Financial literacy is so deeply embedded in the Express mission that the credit union turned to Seattle-area social-service agencies to help it develop the products and services it offers to underserved members — and to help the credit union provide access, education and one-on-one financial counseling to both members and non-members.
Now, Express is doubling down on that effort.
When the city of Seattle opens six “Financial Empowerment Centers” in 2014 to help vulnerable consumers gain fundamental financial skills, Community Tellers from Express and its nonprofit Express Advantage will play a significant role. Staff will offer member services (including access to savings accounts and unbundled checking accounts), approve alternatives to payday loans and provide financial coaching.
Express will be the only financial institution in the Financial Empowerment Centers, Hall says, with a full-time teller at a central hub and mobile tellers at the other locations.
The centers — the first of their kind on the West Coast — will be modeled on a successful project launched by New York Mayor Michael Bloomberg in 2008 that has helped more than 19,000 families reduce their debt by more than $9 million. A three-year, $1.8 million grant from the Paul G. Allen Family Foundation will fund a central storefront in Rainier Valley and five satellite centers around the city, where nearly one in 10 residents lives below the poverty line.
Clients will be referred to the centers by more than 100 social-service and nonprofit agencies throughout the Seattle area.

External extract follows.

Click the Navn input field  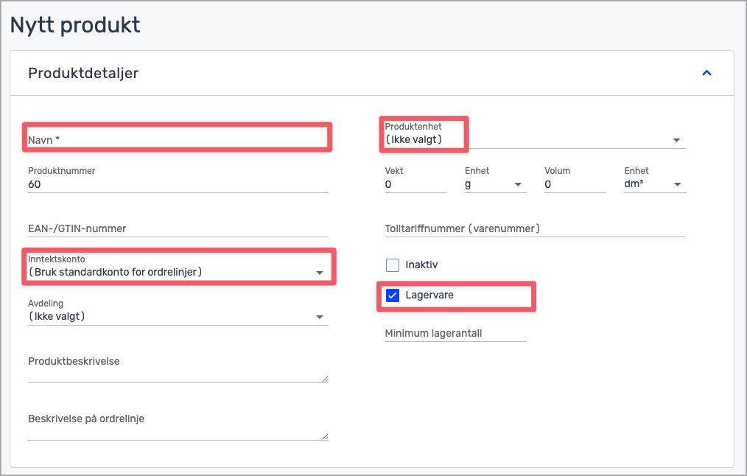click(177, 139)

At the centers, clients will use free, one-on-one financial coaching to help them build credit and clean up their financial histories. The city also plans to provide other services, including legal advice and help with enrolling in subsidized medical programs.
Susan Coliton, vice president of the Allen Family Foundation, says the centers hope to target people most vulnerable to predatory lending and credit-card debt and who lack access to banking services. “When we invest in people’s potential,” she says, “we invest in the city’s future, its health and its vitality.”
Express has made that kind of investment since 2009, working with Hopelink, YWCA Opportunity Place, Washington State WorkSource, North Seattle Community College, Neighborhood House, Housing Hope and others to “change the lives of those who are typically rejected by the financial services industry,” Hall says.
(Express is a community development financial institution and a low-income-designated credit union, which means that more than 50 percent of its membership lives in areas where average wages are below 80 percent of the national median income.)
“We believe that it takes a village,” Hall says, “and that by getting the entire community involved on a cooperative, grassroots level, we can help low-income people and those teetering on poverty to build their assets.”
Seattle hopes to launch its Financial Empowerment Centers in early 2014. City officials say they will be located near where people most likely to benefit from the services live, including southeast Seattle, Georgetown, Sand Point and the downtown core.